** start Dataset records **

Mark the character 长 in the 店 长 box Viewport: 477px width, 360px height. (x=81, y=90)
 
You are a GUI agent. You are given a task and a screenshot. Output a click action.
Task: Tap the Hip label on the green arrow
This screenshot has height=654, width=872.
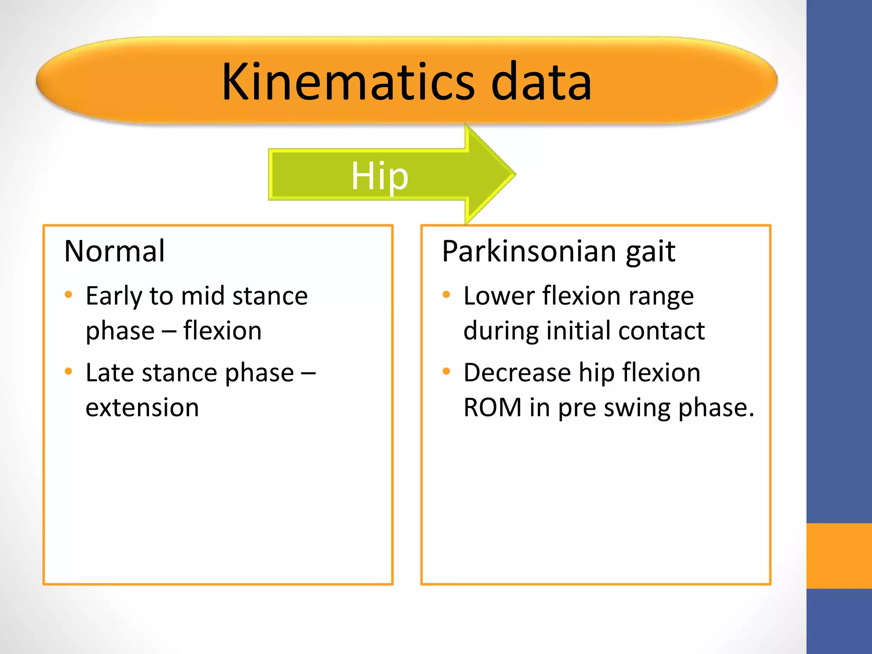[x=379, y=176]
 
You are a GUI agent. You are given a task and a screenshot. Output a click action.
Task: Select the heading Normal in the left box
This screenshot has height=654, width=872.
[x=114, y=251]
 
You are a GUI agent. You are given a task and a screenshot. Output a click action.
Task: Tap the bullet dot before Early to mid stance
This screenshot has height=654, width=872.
[x=69, y=295]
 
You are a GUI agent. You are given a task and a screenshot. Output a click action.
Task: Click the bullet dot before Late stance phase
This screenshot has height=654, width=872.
[x=69, y=371]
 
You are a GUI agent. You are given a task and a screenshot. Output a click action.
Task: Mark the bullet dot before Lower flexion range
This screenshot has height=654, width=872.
[x=446, y=295]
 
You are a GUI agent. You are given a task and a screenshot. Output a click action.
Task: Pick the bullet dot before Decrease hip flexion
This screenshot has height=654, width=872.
[x=446, y=371]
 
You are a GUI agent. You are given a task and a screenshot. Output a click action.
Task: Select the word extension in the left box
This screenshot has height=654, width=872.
[x=142, y=407]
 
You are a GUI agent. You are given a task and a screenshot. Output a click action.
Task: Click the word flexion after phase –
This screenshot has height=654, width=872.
[x=222, y=331]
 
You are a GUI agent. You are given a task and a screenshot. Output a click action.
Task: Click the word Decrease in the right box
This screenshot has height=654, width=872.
[x=517, y=373]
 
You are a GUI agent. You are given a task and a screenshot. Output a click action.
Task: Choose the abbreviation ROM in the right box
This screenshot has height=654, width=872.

** end Dataset records **

_Your objective_
Retype the rows above, starting from the very first one and stopping after the line that contains "[x=379, y=176]". Leave the pictures out.

_The output_
Mark the character 长 in the 店 长 box Viewport: 477px width, 360px height. (x=81, y=90)
 
You are a GUI agent. You are given a task and a screenshot. Output a click action.
Task: Tap the Hip label on the green arrow
This screenshot has height=654, width=872.
[x=379, y=176]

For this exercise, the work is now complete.